##### INFORMATION SHOWN #####
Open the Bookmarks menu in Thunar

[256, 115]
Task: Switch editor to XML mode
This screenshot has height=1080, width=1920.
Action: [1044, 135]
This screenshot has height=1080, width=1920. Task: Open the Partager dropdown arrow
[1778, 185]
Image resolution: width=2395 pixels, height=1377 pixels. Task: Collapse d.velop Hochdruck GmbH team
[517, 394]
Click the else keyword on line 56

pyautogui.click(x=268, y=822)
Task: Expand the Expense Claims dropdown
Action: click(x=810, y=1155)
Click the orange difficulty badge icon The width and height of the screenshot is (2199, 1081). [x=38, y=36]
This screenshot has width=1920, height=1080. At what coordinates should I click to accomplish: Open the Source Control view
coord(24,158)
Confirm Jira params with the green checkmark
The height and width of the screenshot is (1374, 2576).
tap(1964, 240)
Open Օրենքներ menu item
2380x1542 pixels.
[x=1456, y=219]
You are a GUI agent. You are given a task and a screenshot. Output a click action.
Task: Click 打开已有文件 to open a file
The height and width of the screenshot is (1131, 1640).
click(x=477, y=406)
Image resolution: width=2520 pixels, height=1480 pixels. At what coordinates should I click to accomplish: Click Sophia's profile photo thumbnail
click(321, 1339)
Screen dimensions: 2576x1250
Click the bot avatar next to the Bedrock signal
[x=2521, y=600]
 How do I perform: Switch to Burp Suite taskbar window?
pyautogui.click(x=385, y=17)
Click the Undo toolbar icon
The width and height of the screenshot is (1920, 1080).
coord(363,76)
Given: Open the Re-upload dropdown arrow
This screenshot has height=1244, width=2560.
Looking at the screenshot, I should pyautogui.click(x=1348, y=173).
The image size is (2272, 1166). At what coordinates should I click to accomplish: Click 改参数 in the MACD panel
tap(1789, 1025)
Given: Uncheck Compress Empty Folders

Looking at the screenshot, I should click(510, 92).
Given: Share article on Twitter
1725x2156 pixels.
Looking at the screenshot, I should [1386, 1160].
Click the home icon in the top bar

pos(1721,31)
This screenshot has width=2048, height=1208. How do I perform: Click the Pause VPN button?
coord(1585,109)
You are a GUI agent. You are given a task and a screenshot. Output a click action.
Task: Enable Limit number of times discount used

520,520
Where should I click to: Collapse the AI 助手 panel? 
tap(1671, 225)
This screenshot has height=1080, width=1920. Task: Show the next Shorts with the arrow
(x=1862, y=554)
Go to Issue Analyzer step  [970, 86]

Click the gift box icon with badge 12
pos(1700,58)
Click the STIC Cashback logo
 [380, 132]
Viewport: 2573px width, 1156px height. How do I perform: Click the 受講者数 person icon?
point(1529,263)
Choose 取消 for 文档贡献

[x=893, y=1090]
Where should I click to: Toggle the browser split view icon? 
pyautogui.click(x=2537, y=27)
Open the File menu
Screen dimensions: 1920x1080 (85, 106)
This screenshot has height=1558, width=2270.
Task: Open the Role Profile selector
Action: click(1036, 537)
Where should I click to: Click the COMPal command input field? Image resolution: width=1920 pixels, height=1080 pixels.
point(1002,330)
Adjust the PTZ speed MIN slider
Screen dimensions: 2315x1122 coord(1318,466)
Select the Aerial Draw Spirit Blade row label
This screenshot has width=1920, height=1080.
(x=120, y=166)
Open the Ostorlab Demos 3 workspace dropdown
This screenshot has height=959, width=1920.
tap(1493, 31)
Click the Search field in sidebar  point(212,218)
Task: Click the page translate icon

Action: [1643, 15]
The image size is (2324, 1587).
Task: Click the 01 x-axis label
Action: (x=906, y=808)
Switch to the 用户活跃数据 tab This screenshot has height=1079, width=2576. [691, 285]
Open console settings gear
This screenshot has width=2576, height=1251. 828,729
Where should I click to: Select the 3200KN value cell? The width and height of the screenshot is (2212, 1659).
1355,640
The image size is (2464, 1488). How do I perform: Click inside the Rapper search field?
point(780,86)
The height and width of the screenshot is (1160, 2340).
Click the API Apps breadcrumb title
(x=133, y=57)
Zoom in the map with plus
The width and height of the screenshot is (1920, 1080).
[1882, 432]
#####
Please repeat the material in full, keeping it exact.

Open the Bookmarks menu in Thunar

[256, 115]
Task: Switch editor to XML mode
This screenshot has height=1080, width=1920.
Action: [1044, 135]
This screenshot has height=1080, width=1920. Task: Open the Partager dropdown arrow
[1778, 185]
Image resolution: width=2395 pixels, height=1377 pixels. Task: Collapse d.velop Hochdruck GmbH team
[517, 394]
Click the else keyword on line 56

pyautogui.click(x=268, y=822)
Task: Expand the Expense Claims dropdown
Action: click(x=810, y=1155)
Click the orange difficulty badge icon The width and height of the screenshot is (2199, 1081). [x=38, y=36]
This screenshot has width=1920, height=1080. At what coordinates should I click to accomplish: Open the Source Control view
coord(24,158)
Confirm Jira params with the green checkmark
The height and width of the screenshot is (1374, 2576).
tap(1964, 240)
Open Օրենքներ menu item
2380x1542 pixels.
[x=1456, y=219]
You are a GUI agent. You are given a task and a screenshot. Output a click action.
Task: Click 打开已有文件 to open a file
The height and width of the screenshot is (1131, 1640).
click(x=477, y=406)
Image resolution: width=2520 pixels, height=1480 pixels. At what coordinates should I click to accomplish: Click Sophia's profile photo thumbnail
click(321, 1339)
Screen dimensions: 2576x1250
Click the bot avatar next to the Bedrock signal
[x=2521, y=600]
 How do I perform: Switch to Burp Suite taskbar window?
pyautogui.click(x=385, y=17)
Click the Undo toolbar icon
The width and height of the screenshot is (1920, 1080).
coord(363,76)
Given: Open the Re-upload dropdown arrow
This screenshot has height=1244, width=2560.
Looking at the screenshot, I should pyautogui.click(x=1348, y=173).
The image size is (2272, 1166). At what coordinates should I click to accomplish: Click 改参数 in the MACD panel
tap(1789, 1025)
Given: Uncheck Compress Empty Folders

Looking at the screenshot, I should click(510, 92).
Given: Share article on Twitter
1725x2156 pixels.
Looking at the screenshot, I should [1386, 1160].
Click the home icon in the top bar

pos(1721,31)
This screenshot has width=2048, height=1208. How do I perform: Click the Pause VPN button?
coord(1585,109)
You are a GUI agent. You are given a task and a screenshot. Output a click action.
Task: Enable Limit number of times discount used

520,520
Where should I click to: Collapse the AI 助手 panel? 
tap(1671, 225)
This screenshot has height=1080, width=1920. Task: Show the next Shorts with the arrow
(x=1862, y=554)
Go to Issue Analyzer step  [970, 86]

Click the gift box icon with badge 12
pos(1700,58)
Click the STIC Cashback logo
 [380, 132]
Viewport: 2573px width, 1156px height. How do I perform: Click the 受講者数 person icon?
point(1529,263)
Choose 取消 for 文档贡献

[x=893, y=1090]
Where should I click to: Toggle the browser split view icon? 
pyautogui.click(x=2537, y=27)
Open the File menu
Screen dimensions: 1920x1080 (85, 106)
This screenshot has height=1558, width=2270.
Task: Open the Role Profile selector
Action: click(1036, 537)
Where should I click to: Click the COMPal command input field? Image resolution: width=1920 pixels, height=1080 pixels.
point(1002,330)
Adjust the PTZ speed MIN slider
Screen dimensions: 2315x1122 coord(1318,466)
Select the Aerial Draw Spirit Blade row label
This screenshot has width=1920, height=1080.
(x=120, y=166)
Open the Ostorlab Demos 3 workspace dropdown
This screenshot has height=959, width=1920.
tap(1493, 31)
Click the Search field in sidebar  point(212,218)
Task: Click the page translate icon

Action: [1643, 15]
The image size is (2324, 1587).
Task: Click the 01 x-axis label
Action: (x=906, y=808)
Switch to the 用户活跃数据 tab This screenshot has height=1079, width=2576. [691, 285]
Open console settings gear
This screenshot has width=2576, height=1251. 828,729
Where should I click to: Select the 3200KN value cell? The width and height of the screenshot is (2212, 1659).
1355,640
The image size is (2464, 1488). How do I perform: Click inside the Rapper search field?
point(780,86)
The height and width of the screenshot is (1160, 2340).
Click the API Apps breadcrumb title
(x=133, y=57)
Zoom in the map with plus
The width and height of the screenshot is (1920, 1080).
[1882, 432]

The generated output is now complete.